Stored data
#####

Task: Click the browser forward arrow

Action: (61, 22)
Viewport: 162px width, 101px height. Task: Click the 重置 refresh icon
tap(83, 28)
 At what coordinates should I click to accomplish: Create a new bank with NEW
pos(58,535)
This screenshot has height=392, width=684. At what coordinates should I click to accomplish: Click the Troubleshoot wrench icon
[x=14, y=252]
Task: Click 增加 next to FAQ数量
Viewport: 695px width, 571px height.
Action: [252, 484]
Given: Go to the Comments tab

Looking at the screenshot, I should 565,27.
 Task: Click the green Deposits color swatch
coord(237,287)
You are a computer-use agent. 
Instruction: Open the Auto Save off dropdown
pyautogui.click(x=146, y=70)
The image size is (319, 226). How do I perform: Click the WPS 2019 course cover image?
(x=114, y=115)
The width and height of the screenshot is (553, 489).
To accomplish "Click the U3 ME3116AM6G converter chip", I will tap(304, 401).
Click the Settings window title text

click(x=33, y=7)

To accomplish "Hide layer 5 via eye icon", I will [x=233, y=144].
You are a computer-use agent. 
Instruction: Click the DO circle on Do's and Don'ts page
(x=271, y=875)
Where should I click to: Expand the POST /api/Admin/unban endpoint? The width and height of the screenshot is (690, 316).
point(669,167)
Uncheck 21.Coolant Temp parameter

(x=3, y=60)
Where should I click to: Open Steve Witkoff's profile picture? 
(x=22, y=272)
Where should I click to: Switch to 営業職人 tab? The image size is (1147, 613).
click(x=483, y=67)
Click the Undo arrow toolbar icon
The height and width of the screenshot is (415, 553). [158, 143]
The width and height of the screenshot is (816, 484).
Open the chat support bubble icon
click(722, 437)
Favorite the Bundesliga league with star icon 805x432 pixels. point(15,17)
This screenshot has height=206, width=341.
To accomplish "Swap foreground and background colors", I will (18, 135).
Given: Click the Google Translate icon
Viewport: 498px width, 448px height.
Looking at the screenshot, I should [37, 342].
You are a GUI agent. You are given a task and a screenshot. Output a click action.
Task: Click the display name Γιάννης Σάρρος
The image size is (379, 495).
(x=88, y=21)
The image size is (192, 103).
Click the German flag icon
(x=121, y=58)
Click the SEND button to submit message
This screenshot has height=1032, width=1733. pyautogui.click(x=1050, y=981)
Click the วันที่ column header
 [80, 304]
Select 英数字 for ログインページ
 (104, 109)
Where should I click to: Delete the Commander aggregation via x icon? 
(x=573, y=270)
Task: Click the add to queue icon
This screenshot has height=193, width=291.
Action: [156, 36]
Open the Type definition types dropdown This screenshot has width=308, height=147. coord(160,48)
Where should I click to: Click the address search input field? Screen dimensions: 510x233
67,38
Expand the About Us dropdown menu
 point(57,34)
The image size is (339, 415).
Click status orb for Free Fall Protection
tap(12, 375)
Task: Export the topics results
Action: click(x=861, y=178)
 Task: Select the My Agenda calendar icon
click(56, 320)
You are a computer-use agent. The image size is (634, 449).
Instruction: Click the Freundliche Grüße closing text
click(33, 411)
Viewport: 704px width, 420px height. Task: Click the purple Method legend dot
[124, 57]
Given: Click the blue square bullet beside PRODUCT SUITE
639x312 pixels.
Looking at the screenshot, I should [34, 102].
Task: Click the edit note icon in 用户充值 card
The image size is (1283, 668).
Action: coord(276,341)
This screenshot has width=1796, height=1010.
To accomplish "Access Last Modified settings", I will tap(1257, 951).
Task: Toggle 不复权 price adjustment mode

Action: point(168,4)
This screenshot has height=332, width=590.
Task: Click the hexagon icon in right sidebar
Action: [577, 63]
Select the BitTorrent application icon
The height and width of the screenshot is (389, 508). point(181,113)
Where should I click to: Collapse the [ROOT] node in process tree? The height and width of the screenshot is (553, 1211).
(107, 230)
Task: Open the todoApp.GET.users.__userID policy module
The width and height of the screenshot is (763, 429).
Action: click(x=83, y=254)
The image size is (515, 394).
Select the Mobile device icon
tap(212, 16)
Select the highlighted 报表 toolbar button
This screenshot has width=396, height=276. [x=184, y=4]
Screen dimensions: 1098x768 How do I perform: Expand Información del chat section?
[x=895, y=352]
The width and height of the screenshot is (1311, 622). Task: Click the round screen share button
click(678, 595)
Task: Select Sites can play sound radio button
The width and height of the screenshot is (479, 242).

#####

#### [What the exercise asks]
Beginning at the line that contains "Select the Mobile device icon" and ending at the last line above, copy each line without any change.

#### [Answer box]
Select the Mobile device icon
tap(212, 16)
Select the highlighted 报表 toolbar button
This screenshot has width=396, height=276. [x=184, y=4]
Screen dimensions: 1098x768 How do I perform: Expand Información del chat section?
[x=895, y=352]
The width and height of the screenshot is (1311, 622). Task: Click the round screen share button
click(678, 595)
Task: Select Sites can play sound radio button
The width and height of the screenshot is (479, 242).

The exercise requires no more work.